* RECORDS PROVIDED:
____________________
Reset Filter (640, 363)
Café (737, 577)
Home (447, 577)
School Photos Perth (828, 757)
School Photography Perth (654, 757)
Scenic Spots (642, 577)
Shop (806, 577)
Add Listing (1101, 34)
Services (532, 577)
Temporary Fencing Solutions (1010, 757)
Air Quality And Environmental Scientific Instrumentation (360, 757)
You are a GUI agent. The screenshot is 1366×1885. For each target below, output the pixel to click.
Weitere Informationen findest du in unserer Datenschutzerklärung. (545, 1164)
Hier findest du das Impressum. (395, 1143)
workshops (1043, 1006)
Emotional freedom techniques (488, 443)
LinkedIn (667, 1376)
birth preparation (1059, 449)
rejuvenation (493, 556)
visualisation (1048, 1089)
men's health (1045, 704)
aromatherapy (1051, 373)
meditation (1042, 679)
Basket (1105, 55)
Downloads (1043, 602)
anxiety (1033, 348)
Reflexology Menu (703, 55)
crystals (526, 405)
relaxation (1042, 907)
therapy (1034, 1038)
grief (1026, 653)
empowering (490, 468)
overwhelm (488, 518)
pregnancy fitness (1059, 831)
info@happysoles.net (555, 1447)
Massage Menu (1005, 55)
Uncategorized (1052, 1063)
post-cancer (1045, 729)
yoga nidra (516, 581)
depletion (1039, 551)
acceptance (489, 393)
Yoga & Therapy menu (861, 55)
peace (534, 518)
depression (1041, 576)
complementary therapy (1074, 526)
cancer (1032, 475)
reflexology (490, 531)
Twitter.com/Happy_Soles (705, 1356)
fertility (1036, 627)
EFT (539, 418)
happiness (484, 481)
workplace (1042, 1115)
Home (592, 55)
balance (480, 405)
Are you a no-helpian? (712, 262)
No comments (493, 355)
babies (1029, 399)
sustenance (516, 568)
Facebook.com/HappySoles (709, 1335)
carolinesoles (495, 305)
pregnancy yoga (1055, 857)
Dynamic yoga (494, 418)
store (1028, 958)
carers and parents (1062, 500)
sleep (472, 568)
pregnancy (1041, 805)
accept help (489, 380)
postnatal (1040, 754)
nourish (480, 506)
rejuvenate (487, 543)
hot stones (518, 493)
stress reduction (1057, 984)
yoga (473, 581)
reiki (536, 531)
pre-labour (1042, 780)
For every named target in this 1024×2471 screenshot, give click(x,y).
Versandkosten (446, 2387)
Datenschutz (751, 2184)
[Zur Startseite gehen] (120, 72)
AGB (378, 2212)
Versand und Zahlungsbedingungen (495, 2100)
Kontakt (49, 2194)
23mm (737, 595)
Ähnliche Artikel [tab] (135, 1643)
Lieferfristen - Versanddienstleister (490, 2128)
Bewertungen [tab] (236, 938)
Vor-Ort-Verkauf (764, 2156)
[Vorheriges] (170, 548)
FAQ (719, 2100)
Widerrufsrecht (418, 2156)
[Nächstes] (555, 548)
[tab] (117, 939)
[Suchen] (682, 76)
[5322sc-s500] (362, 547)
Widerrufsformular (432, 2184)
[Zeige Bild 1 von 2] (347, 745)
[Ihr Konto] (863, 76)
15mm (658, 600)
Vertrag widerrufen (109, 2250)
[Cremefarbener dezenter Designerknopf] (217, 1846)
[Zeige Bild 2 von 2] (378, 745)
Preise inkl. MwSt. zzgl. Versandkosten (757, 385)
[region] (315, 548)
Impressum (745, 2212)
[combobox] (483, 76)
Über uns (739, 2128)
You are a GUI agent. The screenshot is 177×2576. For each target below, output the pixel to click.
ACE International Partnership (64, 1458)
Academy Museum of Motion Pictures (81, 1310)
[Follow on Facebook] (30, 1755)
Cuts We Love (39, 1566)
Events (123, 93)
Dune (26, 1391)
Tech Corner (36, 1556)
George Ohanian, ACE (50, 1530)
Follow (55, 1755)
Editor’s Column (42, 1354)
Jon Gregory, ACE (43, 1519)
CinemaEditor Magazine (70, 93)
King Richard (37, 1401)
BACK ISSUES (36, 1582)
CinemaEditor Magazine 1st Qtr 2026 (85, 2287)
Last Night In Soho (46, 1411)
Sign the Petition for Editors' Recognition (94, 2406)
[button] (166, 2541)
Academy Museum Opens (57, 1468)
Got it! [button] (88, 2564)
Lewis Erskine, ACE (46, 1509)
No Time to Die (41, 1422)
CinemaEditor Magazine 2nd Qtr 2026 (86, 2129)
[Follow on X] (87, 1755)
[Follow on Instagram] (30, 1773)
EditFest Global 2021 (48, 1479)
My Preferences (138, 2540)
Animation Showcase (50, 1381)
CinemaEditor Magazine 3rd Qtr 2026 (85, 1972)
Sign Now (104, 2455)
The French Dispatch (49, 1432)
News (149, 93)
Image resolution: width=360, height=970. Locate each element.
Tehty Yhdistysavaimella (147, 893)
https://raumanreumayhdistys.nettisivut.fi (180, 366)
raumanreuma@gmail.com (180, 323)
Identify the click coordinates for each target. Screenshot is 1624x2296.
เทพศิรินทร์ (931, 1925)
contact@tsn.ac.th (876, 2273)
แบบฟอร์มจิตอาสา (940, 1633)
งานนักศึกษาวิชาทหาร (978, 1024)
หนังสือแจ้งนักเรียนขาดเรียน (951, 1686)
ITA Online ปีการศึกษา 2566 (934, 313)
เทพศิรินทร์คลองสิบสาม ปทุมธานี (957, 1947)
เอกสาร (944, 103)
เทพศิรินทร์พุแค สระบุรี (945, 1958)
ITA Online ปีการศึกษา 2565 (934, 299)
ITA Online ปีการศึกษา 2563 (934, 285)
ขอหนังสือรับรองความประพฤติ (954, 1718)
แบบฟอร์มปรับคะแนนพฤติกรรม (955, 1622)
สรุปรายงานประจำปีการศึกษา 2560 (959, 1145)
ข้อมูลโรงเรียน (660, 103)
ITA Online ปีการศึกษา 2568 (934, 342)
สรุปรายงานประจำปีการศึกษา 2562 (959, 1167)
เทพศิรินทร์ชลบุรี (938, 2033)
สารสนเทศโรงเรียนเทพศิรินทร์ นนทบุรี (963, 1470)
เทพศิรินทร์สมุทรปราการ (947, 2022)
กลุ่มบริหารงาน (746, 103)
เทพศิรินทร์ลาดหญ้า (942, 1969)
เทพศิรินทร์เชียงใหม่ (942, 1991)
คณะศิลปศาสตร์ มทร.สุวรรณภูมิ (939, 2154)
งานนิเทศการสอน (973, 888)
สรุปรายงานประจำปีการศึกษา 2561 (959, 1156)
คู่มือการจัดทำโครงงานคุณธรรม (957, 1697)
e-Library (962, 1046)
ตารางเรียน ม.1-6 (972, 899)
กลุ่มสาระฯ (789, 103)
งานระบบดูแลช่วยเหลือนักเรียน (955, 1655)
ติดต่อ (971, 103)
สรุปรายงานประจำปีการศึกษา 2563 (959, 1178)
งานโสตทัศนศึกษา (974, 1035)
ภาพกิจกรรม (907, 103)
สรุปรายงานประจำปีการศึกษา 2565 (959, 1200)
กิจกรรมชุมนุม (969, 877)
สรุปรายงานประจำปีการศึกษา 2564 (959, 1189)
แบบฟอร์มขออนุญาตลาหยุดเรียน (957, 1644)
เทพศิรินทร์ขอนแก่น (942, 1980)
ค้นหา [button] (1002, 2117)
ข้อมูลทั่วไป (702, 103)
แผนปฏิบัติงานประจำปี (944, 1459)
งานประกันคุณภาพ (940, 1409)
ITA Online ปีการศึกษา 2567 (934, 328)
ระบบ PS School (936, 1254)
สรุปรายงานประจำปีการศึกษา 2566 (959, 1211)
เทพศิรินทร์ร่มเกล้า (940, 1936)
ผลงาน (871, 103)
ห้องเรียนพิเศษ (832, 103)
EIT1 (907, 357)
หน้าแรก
____________________
* TASK DETAILS:
An exact copy of all the material is what is needed.

* THE COMPLETED TASK:
Reset Filter (640, 363)
Café (737, 577)
Home (447, 577)
School Photos Perth (828, 757)
School Photography Perth (654, 757)
Scenic Spots (642, 577)
Shop (806, 577)
Add Listing (1101, 34)
Services (532, 577)
Temporary Fencing Solutions (1010, 757)
Air Quality And Environmental Scientific Instrumentation (360, 757)
You are a GUI agent. The screenshot is 1366×1885. For each target below, output the pixel to click.
Weitere Informationen findest du in unserer Datenschutzerklärung. (545, 1164)
Hier findest du das Impressum. (395, 1143)
workshops (1043, 1006)
Emotional freedom techniques (488, 443)
LinkedIn (667, 1376)
birth preparation (1059, 449)
rejuvenation (493, 556)
visualisation (1048, 1089)
men's health (1045, 704)
aromatherapy (1051, 373)
meditation (1042, 679)
Basket (1105, 55)
Downloads (1043, 602)
anxiety (1033, 348)
Reflexology Menu (703, 55)
crystals (526, 405)
relaxation (1042, 907)
therapy (1034, 1038)
grief (1026, 653)
empowering (490, 468)
overwhelm (488, 518)
pregnancy fitness (1059, 831)
info@happysoles.net (555, 1447)
Massage Menu (1005, 55)
Uncategorized (1052, 1063)
post-cancer (1045, 729)
yoga nidra (516, 581)
depletion (1039, 551)
acceptance (489, 393)
Yoga & Therapy menu (861, 55)
peace (534, 518)
depression (1041, 576)
complementary therapy (1074, 526)
cancer (1032, 475)
reflexology (490, 531)
Twitter.com/Happy_Soles (705, 1356)
fertility (1036, 627)
EFT (539, 418)
happiness (484, 481)
workplace (1042, 1115)
Home (592, 55)
balance (480, 405)
Are you a no-helpian? (712, 262)
No comments (493, 355)
babies (1029, 399)
sustenance (516, 568)
Facebook.com/HappySoles (709, 1335)
carolinesoles (495, 305)
pregnancy yoga (1055, 857)
Dynamic yoga (494, 418)
store (1028, 958)
carers and parents (1062, 500)
sleep (472, 568)
pregnancy (1041, 805)
accept help (489, 380)
postnatal (1040, 754)
nourish (480, 506)
rejuvenate (487, 543)
hot stones (518, 493)
stress reduction (1057, 984)
yoga (473, 581)
reiki (536, 531)
pre-labour (1042, 780)
For every named target in this 1024×2471 screenshot, give click(x,y).
Versandkosten (446, 2387)
Datenschutz (751, 2184)
[Zur Startseite gehen] (120, 72)
AGB (378, 2212)
Versand und Zahlungsbedingungen (495, 2100)
Kontakt (49, 2194)
23mm (737, 595)
Ähnliche Artikel [tab] (135, 1643)
Lieferfristen - Versanddienstleister (490, 2128)
Bewertungen [tab] (236, 938)
Vor-Ort-Verkauf (764, 2156)
[Vorheriges] (170, 548)
FAQ (719, 2100)
Widerrufsrecht (418, 2156)
[Nächstes] (555, 548)
[tab] (117, 939)
[Suchen] (682, 76)
[5322sc-s500] (362, 547)
Widerrufsformular (432, 2184)
[Zeige Bild 1 von 2] (347, 745)
[Ihr Konto] (863, 76)
15mm (658, 600)
Vertrag widerrufen (109, 2250)
[Cremefarbener dezenter Designerknopf] (217, 1846)
[Zeige Bild 2 von 2] (378, 745)
Preise inkl. MwSt. zzgl. Versandkosten (757, 385)
[region] (315, 548)
Impressum (745, 2212)
[combobox] (483, 76)
Über uns (739, 2128)
You are a GUI agent. The screenshot is 177×2576. For each target below, output the pixel to click.
ACE International Partnership (64, 1458)
Academy Museum of Motion Pictures (81, 1310)
[Follow on Facebook] (30, 1755)
Cuts We Love (39, 1566)
Events (123, 93)
Dune (26, 1391)
Tech Corner (36, 1556)
George Ohanian, ACE (50, 1530)
Follow (55, 1755)
Editor’s Column (42, 1354)
Jon Gregory, ACE (43, 1519)
CinemaEditor Magazine (70, 93)
King Richard (37, 1401)
BACK ISSUES (36, 1582)
CinemaEditor Magazine 1st Qtr 2026 (85, 2287)
Last Night In Soho (46, 1411)
Sign the Petition for Editors' Recognition (94, 2406)
[button] (166, 2541)
Academy Museum Opens (57, 1468)
Got it! [button] (88, 2564)
Lewis Erskine, ACE (46, 1509)
No Time to Die (41, 1422)
CinemaEditor Magazine 2nd Qtr 2026 (86, 2129)
[Follow on X] (87, 1755)
[Follow on Instagram] (30, 1773)
EditFest Global 2021 (48, 1479)
My Preferences (138, 2540)
Animation Showcase (50, 1381)
CinemaEditor Magazine 3rd Qtr 2026 (85, 1972)
Sign Now (104, 2455)
The French Dispatch (49, 1432)
News (149, 93)
Image resolution: width=360, height=970. Locate each element.
Tehty Yhdistysavaimella (147, 893)
https://raumanreumayhdistys.nettisivut.fi (180, 366)
raumanreuma@gmail.com (180, 323)
Identify the click coordinates for each target. Screenshot is 1624x2296.
เทพศิรินทร์ (931, 1925)
contact@tsn.ac.th (876, 2273)
แบบฟอร์มจิตอาสา (940, 1633)
งานนักศึกษาวิชาทหาร (978, 1024)
หนังสือแจ้งนักเรียนขาดเรียน (951, 1686)
ITA Online ปีการศึกษา 2566 (934, 313)
เทพศิรินทร์คลองสิบสาม ปทุมธานี (957, 1947)
เอกสาร (944, 103)
เทพศิรินทร์พุแค สระบุรี (945, 1958)
ITA Online ปีการศึกษา 2565 (934, 299)
ITA Online ปีการศึกษา 2563 (934, 285)
ขอหนังสือรับรองความประพฤติ (954, 1718)
แบบฟอร์มปรับคะแนนพฤติกรรม (955, 1622)
สรุปรายงานประจำปีการศึกษา 2560 (959, 1145)
ข้อมูลโรงเรียน (660, 103)
ITA Online ปีการศึกษา 2568 (934, 342)
สรุปรายงานประจำปีการศึกษา 2562 (959, 1167)
เทพศิรินทร์ชลบุรี (938, 2033)
สารสนเทศโรงเรียนเทพศิรินทร์ นนทบุรี (963, 1470)
เทพศิรินทร์สมุทรปราการ (947, 2022)
กลุ่มบริหารงาน (746, 103)
เทพศิรินทร์ลาดหญ้า (942, 1969)
เทพศิรินทร์เชียงใหม่ (942, 1991)
คณะศิลปศาสตร์ มทร.สุวรรณภูมิ (939, 2154)
งานนิเทศการสอน (973, 888)
สรุปรายงานประจำปีการศึกษา 2561 (959, 1156)
คู่มือการจัดทำโครงงานคุณธรรม (957, 1697)
e-Library (962, 1046)
ตารางเรียน ม.1-6 (972, 899)
กลุ่มสาระฯ (789, 103)
งานระบบดูแลช่วยเหลือนักเรียน (955, 1655)
ติดต่อ (971, 103)
สรุปรายงานประจำปีการศึกษา 2563 (959, 1178)
งานโสตทัศนศึกษา (974, 1035)
ภาพกิจกรรม (907, 103)
สรุปรายงานประจำปีการศึกษา 2565 (959, 1200)
กิจกรรมชุมนุม (969, 877)
สรุปรายงานประจำปีการศึกษา 2564 (959, 1189)
แบบฟอร์มขออนุญาตลาหยุดเรียน (957, 1644)
เทพศิรินทร์ขอนแก่น (942, 1980)
ค้นหา [button] (1002, 2117)
ข้อมูลทั่วไป (702, 103)
แผนปฏิบัติงานประจำปี (944, 1459)
งานประกันคุณภาพ (940, 1409)
ITA Online ปีการศึกษา 2567 (934, 328)
ระบบ PS School (936, 1254)
สรุปรายงานประจำปีการศึกษา 2566 (959, 1211)
เทพศิรินทร์ร่มเกล้า (940, 1936)
ผลงาน (871, 103)
ห้องเรียนพิเศษ (832, 103)
EIT1 (907, 357)
หน้าแรก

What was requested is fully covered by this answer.